■ EXERCISE INSTRUCTIONS ■
A - Answer these questions from the CIDP follow-up text:
(i) Which two treatment regimens did the randomized controlled trial compare?
(ii) By March 2011, how many patients had been included, and what was the median follow-up?
(iii) What was the median treatment-free interval for dexamethasone among patients who relapsed?
B - Reproduce the CIDP follow-up text from "Neurology. 2012 Apr" to "of daily prednisolone.", substituting "prednisone" for each occurrence of "prednisolone".

PROVIDED TEXT Start Marker

Neurology. 2012 Apr 3;78(14):1079-84. Epub 2012 Mar 21.
Department of Neurology, Academic Medical Center, Amsterdam, the Netherlands. firstname.lastname@example.org
Achieving long-term remission after a limited more intense treatment period would prevent prolonged use of corticosteroids or IV immunoglobulin (IVIg) in chronic inflammatory demyelinating polyradiculoneuropathy (CIDP). In this prospective cohort study we present long-term follow-up data on patients included in a multicenter randomized controlled trial comparing 6 monthly pulses of dexamethasone with 8 months of daily prednisolone.
Treatment effect was assessed with the Inflammatory Neuropathy Cause and Treatment disability scale and the Rivermead Mobility Index and was categorized using the CIDP Disease Activity Status (CDAS) scale.
By March 2011, 39 out of 40 patients were included with a median follow-up of 4.5 years. Cure (>5 years off treatment) or remission according to the CDAS criteria after 1 or 2 courses of pulsed dexamethasone or daily prednisolone was achieved in 10 out of 39 patients (26%). Half of the patients who were in remission after initial treatment experienced a relapse (median treatment-free interval: 17.5 months for dexamethasone, 11 months for prednisolone). Alternative diagnosis was made in 7 out of 12 (58%) who did not respond to any therapy and in none of the treatment-responsive patients.

PROVIDED TEXT End Marker
DATA SEGMENT Start Marker

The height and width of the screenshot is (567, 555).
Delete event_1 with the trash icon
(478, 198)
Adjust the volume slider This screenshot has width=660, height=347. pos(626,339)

DATA SEGMENT End Marker

■ ANSWER SECTION ■
A -
(i) Six monthly pulses of dexamethasone and 8 months of daily prednisolone.
(ii) 39 of 40 patients, with a median follow-up of 4.5 years.
(iii) 17.5 months.

B -
Neurology. 2012 Apr 3;78(14):1079-84. Epub 2012 Mar 21.
Department of Neurology, Academic Medical Center, Amsterdam, the Netherlands. firstname.lastname@example.org
Achieving long-term remission after a limited more intense treatment period would prevent prolonged use of corticosteroids or IV immunoglobulin (IVIg) in chronic inflammatory demyelinating polyradiculoneuropathy (CIDP). In this prospective cohort study we present long-term follow-up data on patients included in a multicenter randomized controlled trial comparing 6 monthly pulses of dexamethasone with 8 months of daily prednisone.